▶ What is being asked
If an entry below contains an image, drop the image and retype the rest exactly.

:: Exercise inputs

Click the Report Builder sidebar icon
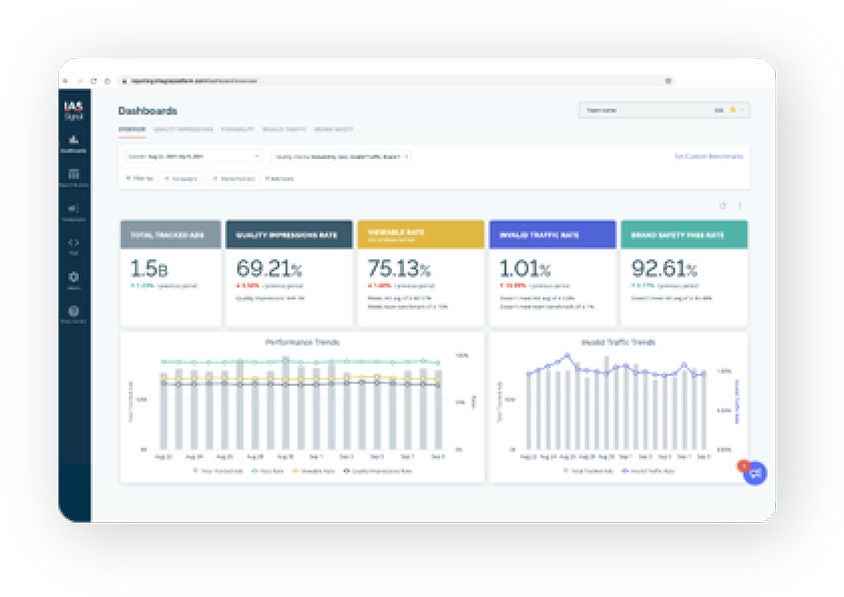The height and width of the screenshot is (597, 844). point(74,178)
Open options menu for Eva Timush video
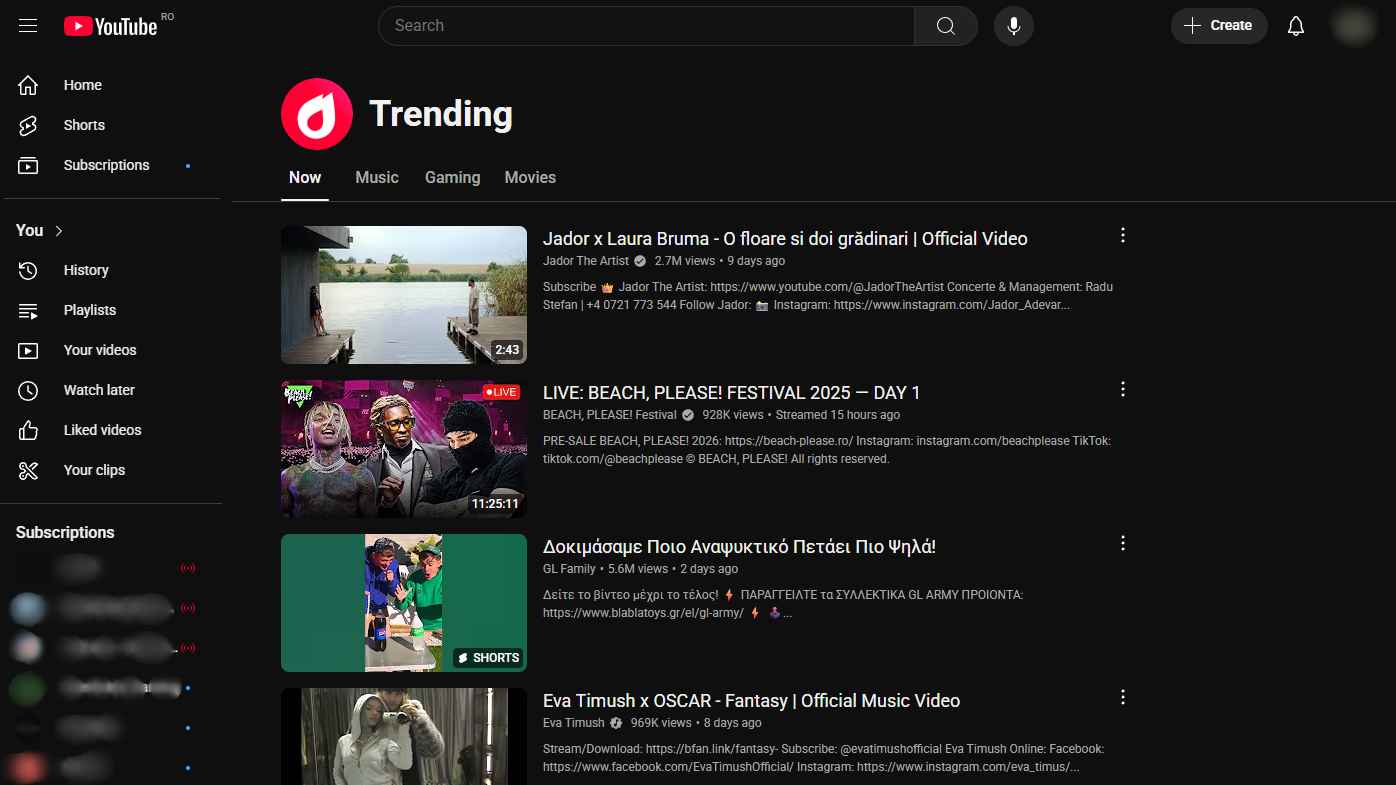This screenshot has height=785, width=1396. (1122, 698)
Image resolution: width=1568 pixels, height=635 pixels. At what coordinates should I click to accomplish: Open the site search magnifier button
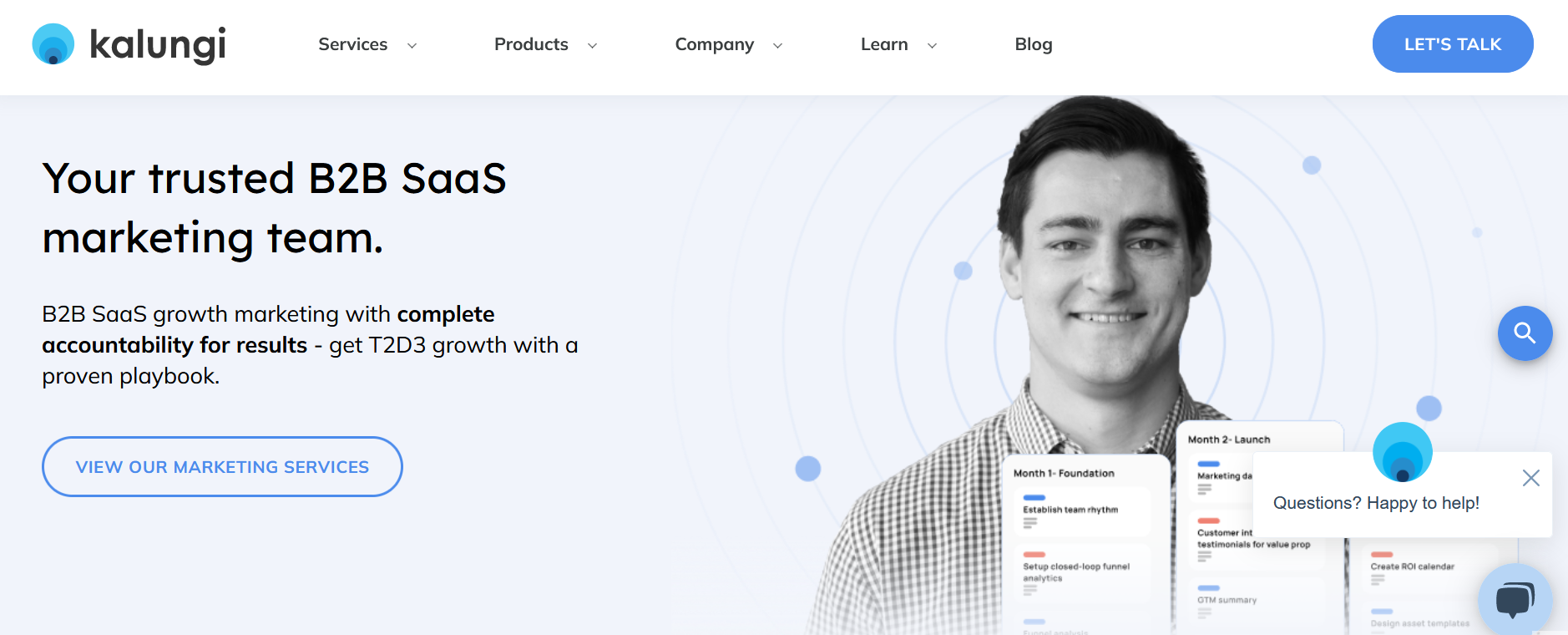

::::

▶ Solution
Click the Report Builder sidebar icon
The height and width of the screenshot is (597, 844). point(74,178)
Open options menu for Eva Timush video
This screenshot has height=785, width=1396. (1122, 698)
Image resolution: width=1568 pixels, height=635 pixels. At what coordinates should I click to accomplish: Open the site search magnifier button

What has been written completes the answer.